De ahí el servil Ña “su deseo es una orden para mí” con que, según dicen, Ferdinand Porsche aceptó el pedido de Himmler de diseñar un coche pequeño y barato para las vacaciones de los obreros germanos, un coche “popular”. Para cumplir con la demanda, Porsche pidió una inyección de mano de obra cautiva. En 1934 el diseño estuvo listo. Se trataba de un prodigio que con ínfimas mutaciones llegaría hasta hoy: el Volkswagen “escarabajo”, el que prefieren los personajes de Woody Allen, la mascota de la gente inteligente. La primera unidad vio la luz catorce años después, con la planta bajo control inglés. Su hacedor, en tanto, había sido condenado a un año y medio de prisión junto al marido de su hija Louise, Anton Piëch. “Herr” Porsche estaba acusado no sólo de pertenecer al empresariado nazi sino de haber sido designado por Himmler oficial honorario de las SS. Una vez libre, montó en Austria la planta de la que saldrían los primeros automóviles con su nombre.

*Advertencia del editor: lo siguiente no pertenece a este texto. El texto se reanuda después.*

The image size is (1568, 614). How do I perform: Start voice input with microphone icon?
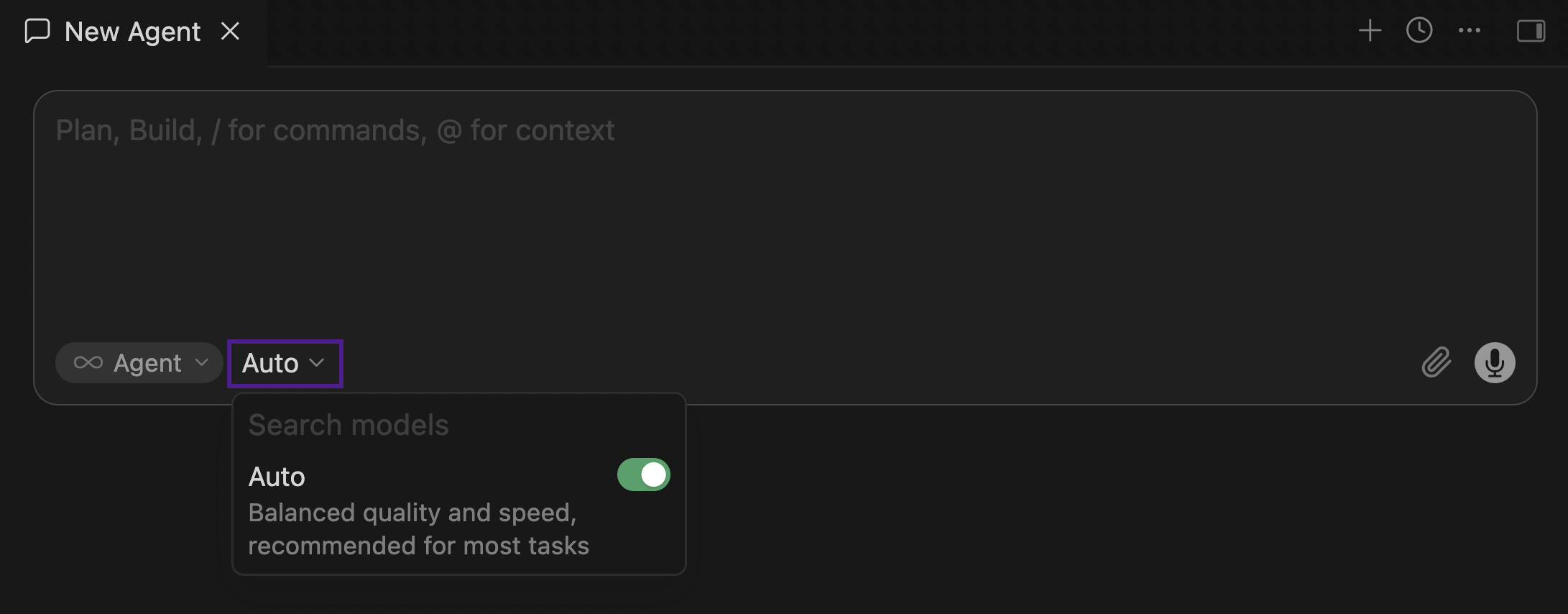click(x=1495, y=362)
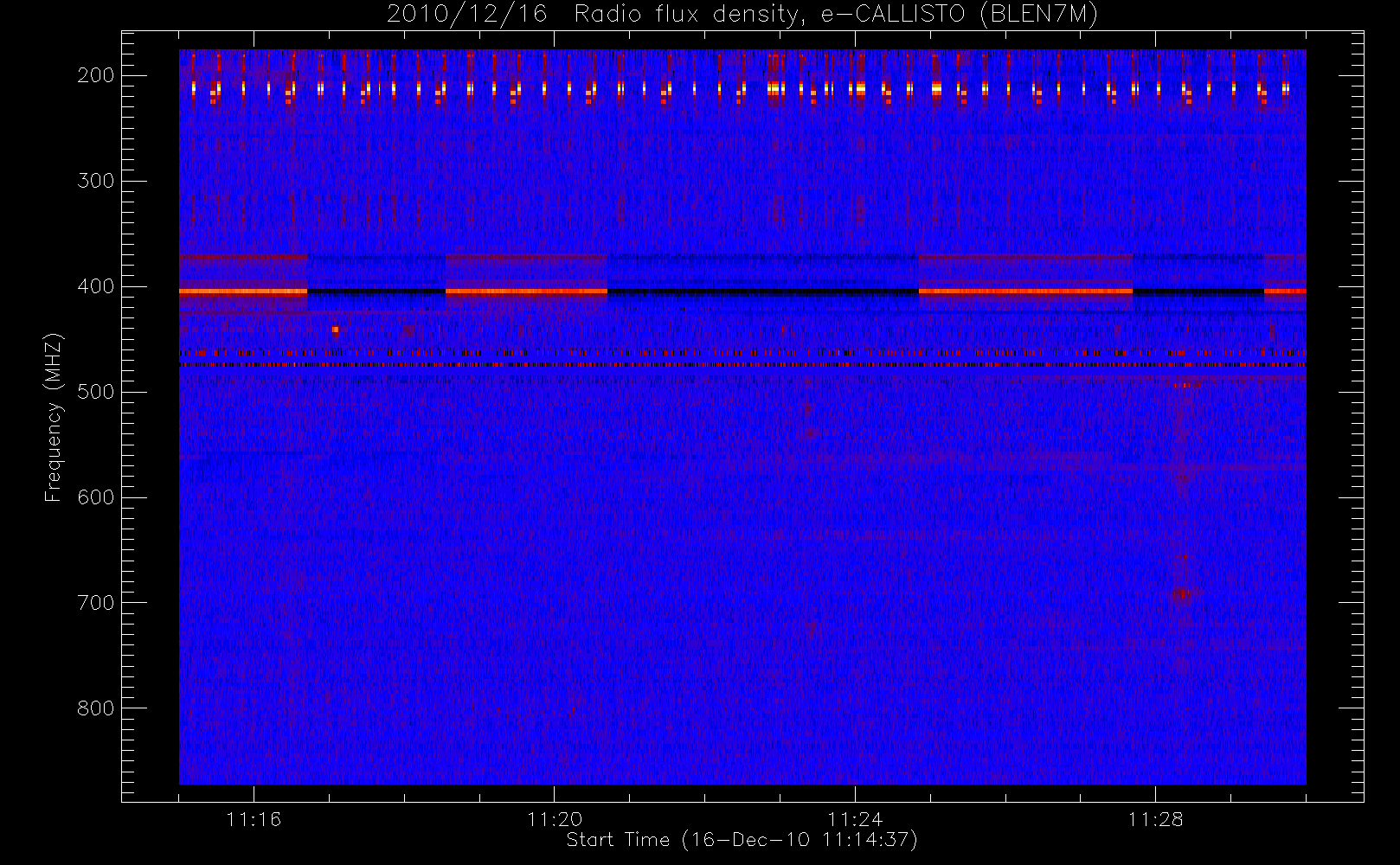This screenshot has height=865, width=1400.
Task: Click the 200 frequency tick label
Action: pyautogui.click(x=95, y=75)
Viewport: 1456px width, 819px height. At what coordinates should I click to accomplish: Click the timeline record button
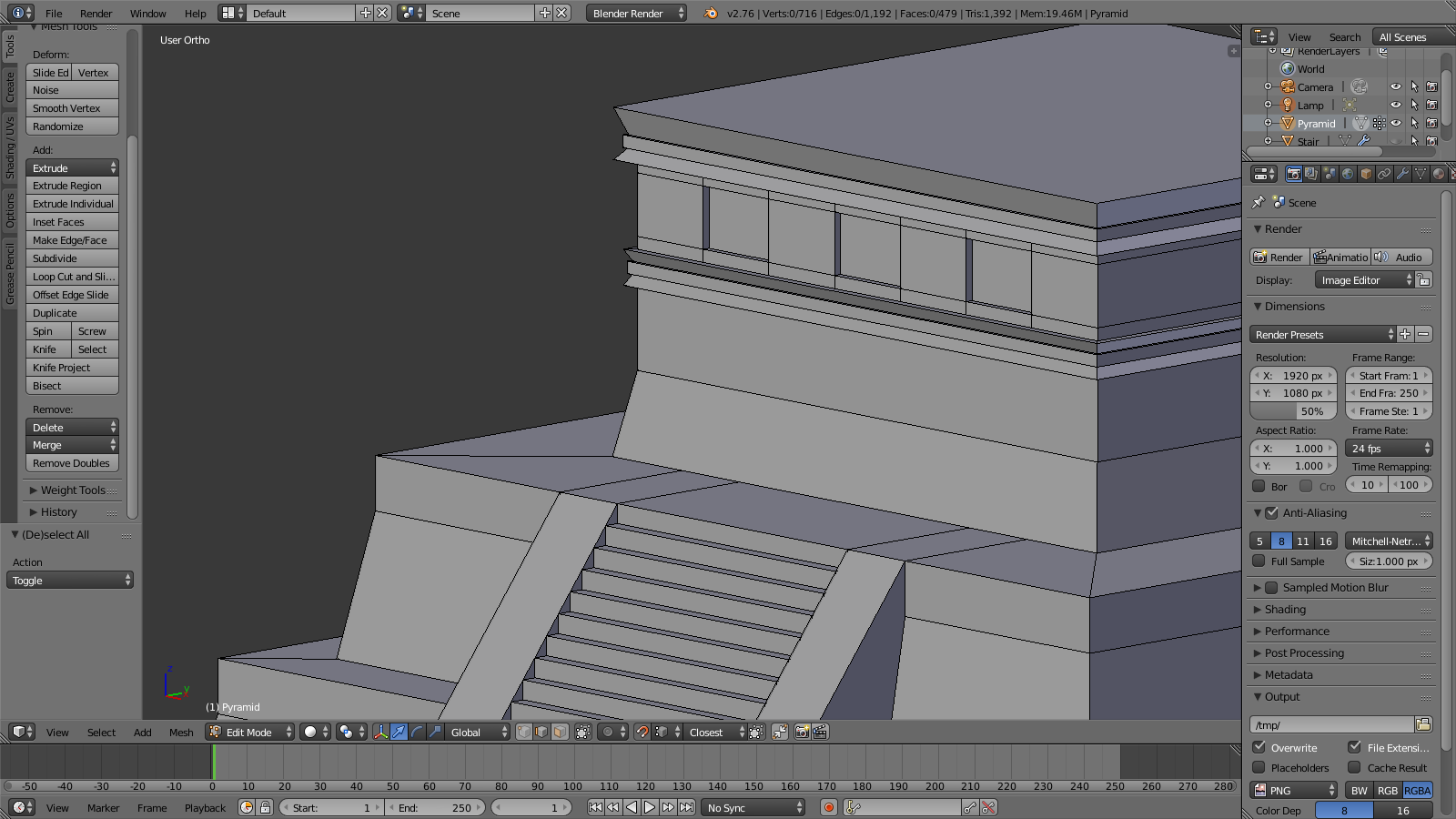click(829, 808)
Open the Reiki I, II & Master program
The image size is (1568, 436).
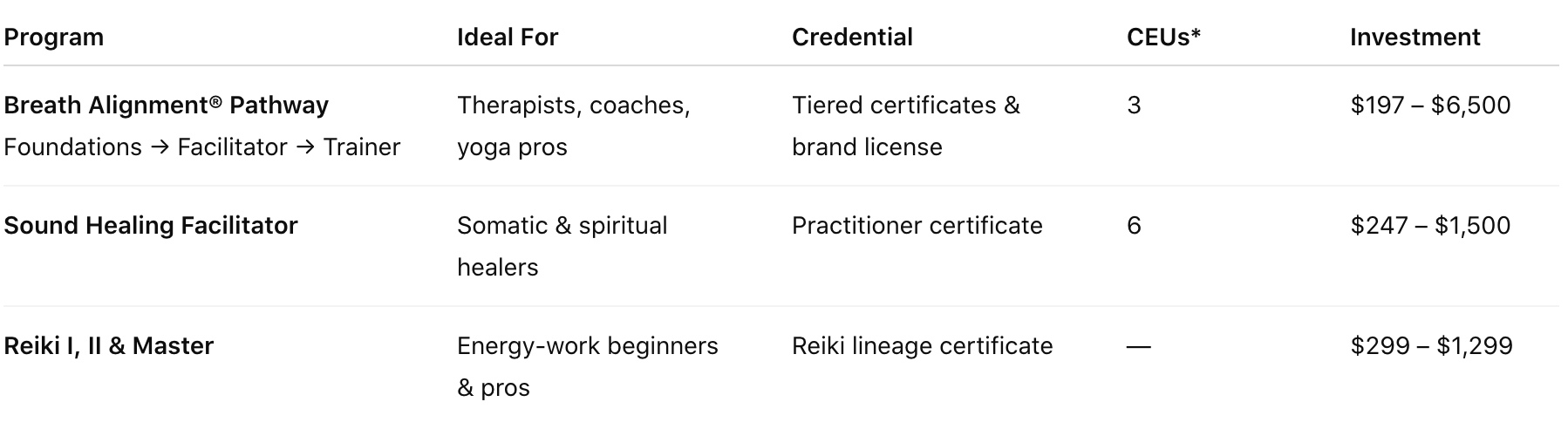point(109,345)
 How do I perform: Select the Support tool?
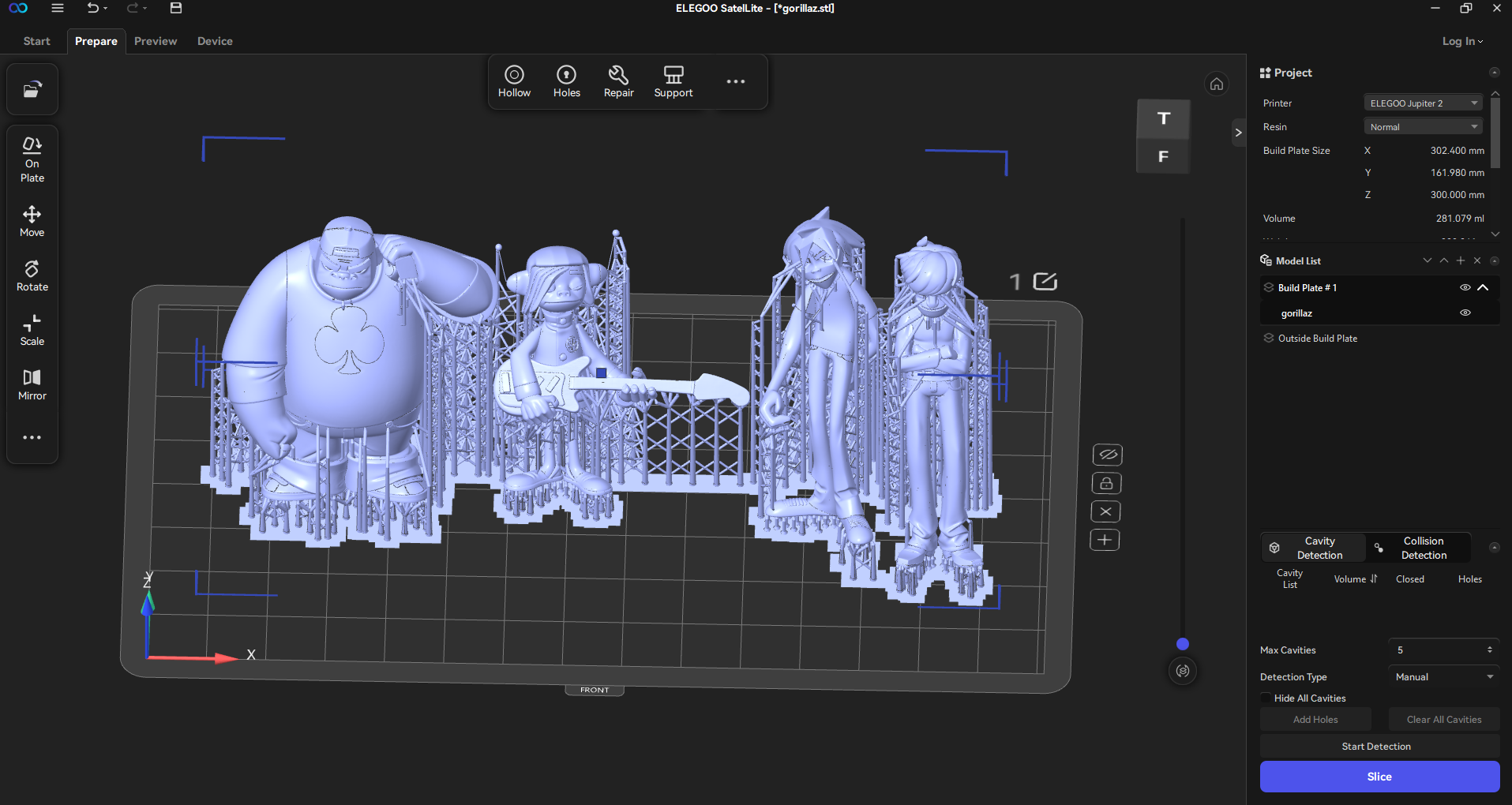[673, 82]
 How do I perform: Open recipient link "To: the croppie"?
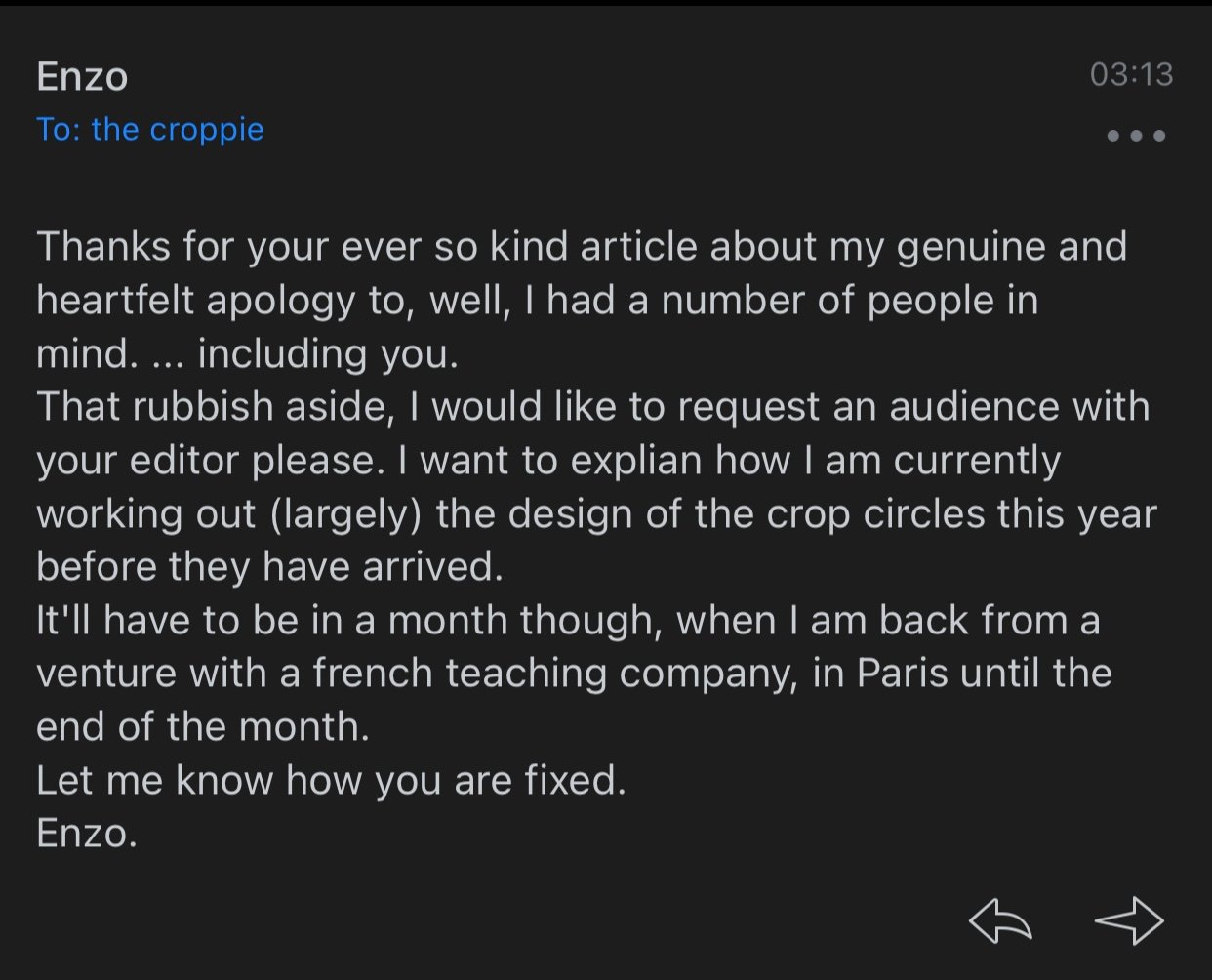[x=150, y=129]
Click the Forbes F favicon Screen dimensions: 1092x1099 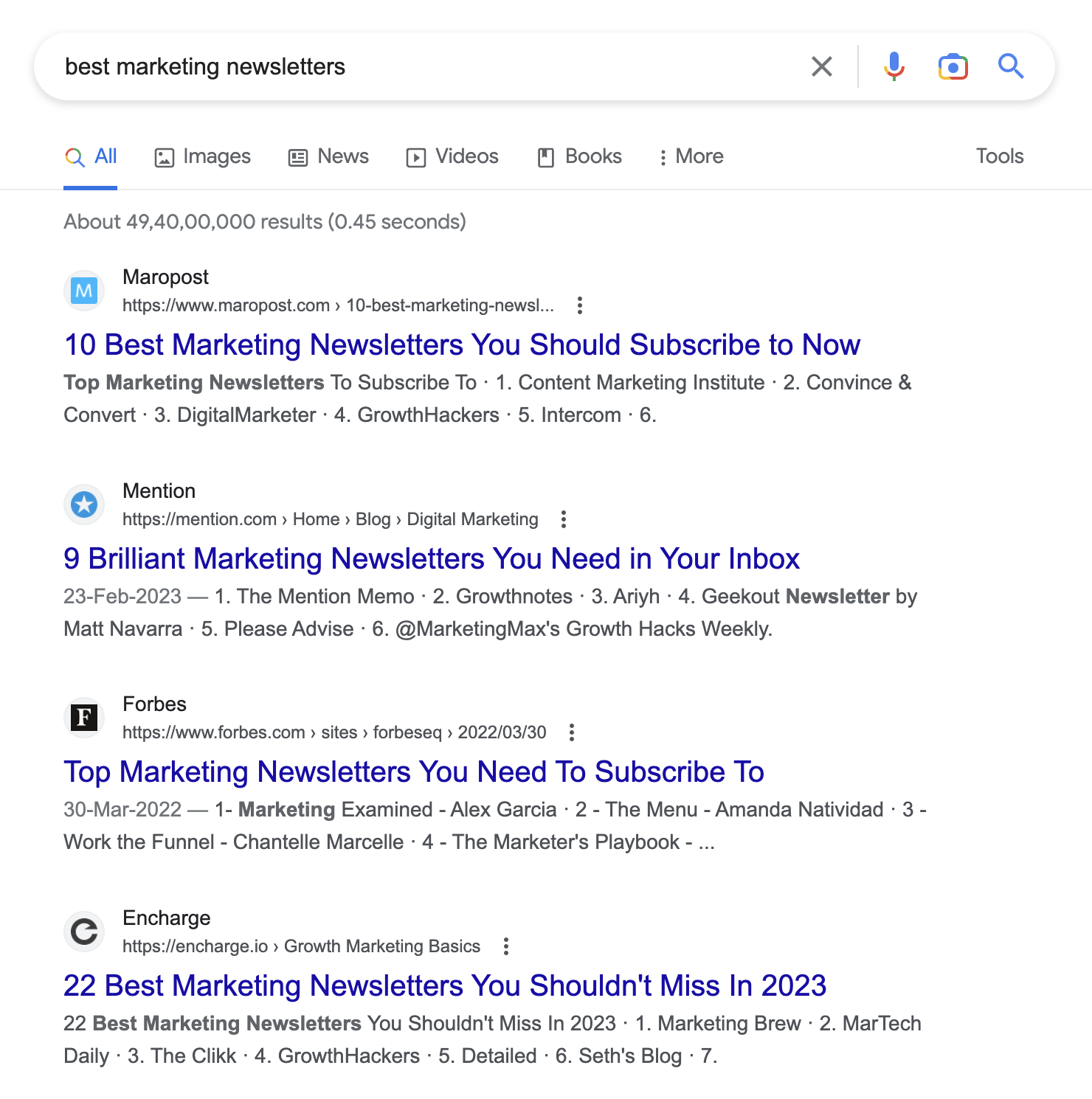tap(83, 717)

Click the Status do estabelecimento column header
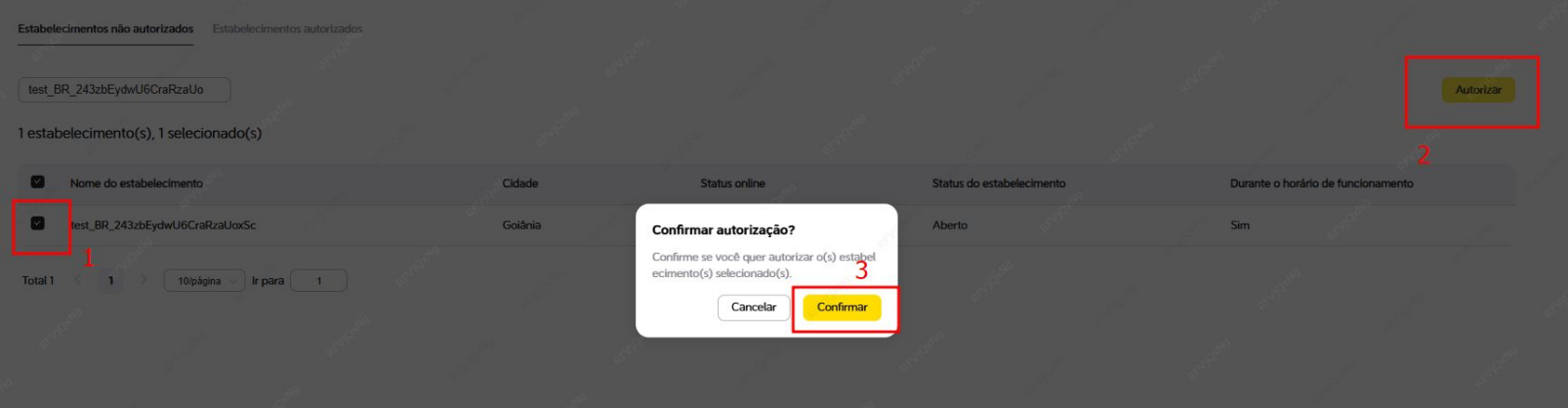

El nieto que le dio Louise, Ferdinand Piëch, fue desde 1993 hasta 2002 presidente de la Volkswagen. Se alejó del cargo por decisión propia, acogiéndose a la jubilación. Ferdinand –Butzi– Porsche, otro nieto del profesor, el hijo de su hijo Ferry, ocupó un puesto simétrico en la Porsche. Era una verdad como una catedral: la gran burguesía había aceptado al nacionalsocialismo “como se acepta un dentista para el dolor de muelas”. Y a la muela del capitalismo alemán la inflamaban la Revolución Rusa, la expansión de las ideas comunistas, socialistas y anarquistas, el desarrollo de pujantes sindicatos de clase. Hobsbawm reproduce un dato esclarecedor: mientras que entre 1929 y 1941 el 5 por ciento de la población con mayor poder de consumo de los Estados Unidos vio disminuir en un 20 por ciento su participación en la renta nacional, Alemania recorría un camino inverso. En ese mismo período, el 5 por ciento de los más altos ingresos la había incrementado en un 15.
Hubiera sido sabio, probablemente, que para recordar los 60 años del genocidio, alguna voz autorizada –y la de la víctima siempre lo es– aludiera a Guantánamo, una hija de Auschwitz, el campo de exterminio de estos días, un depósito de presos engrillados, encapuchados, sin nombre, sin nacionalidad, sin acusación, sin abogado, sin derecho a la defensa. Hubiera sido más que sabio alertar del parecido de la locura expansionista del muñeco grotesco con la promesa reciente de llevar la “libertad americana” a los confines del mundo. Y en un grado menor y doméstico, hubiera sido prudente recordar que el Salón Kitty, el lupanar berlinés utilizado por la Gestapo para espiar a su distinguida clientela (“el que todo lo sabe, nada teme”, creía Goebbels) inspiró al burdel masculino Spartacus, sostenido por la SIDE con los mismos fines; tendría efectos profilácticos preguntar qué hacen en las primeras, segundas y terceras líneas de la política hombres que bautizaron su organización Guardia de Hierro en homenaje a los legionarios nazis de Rumania.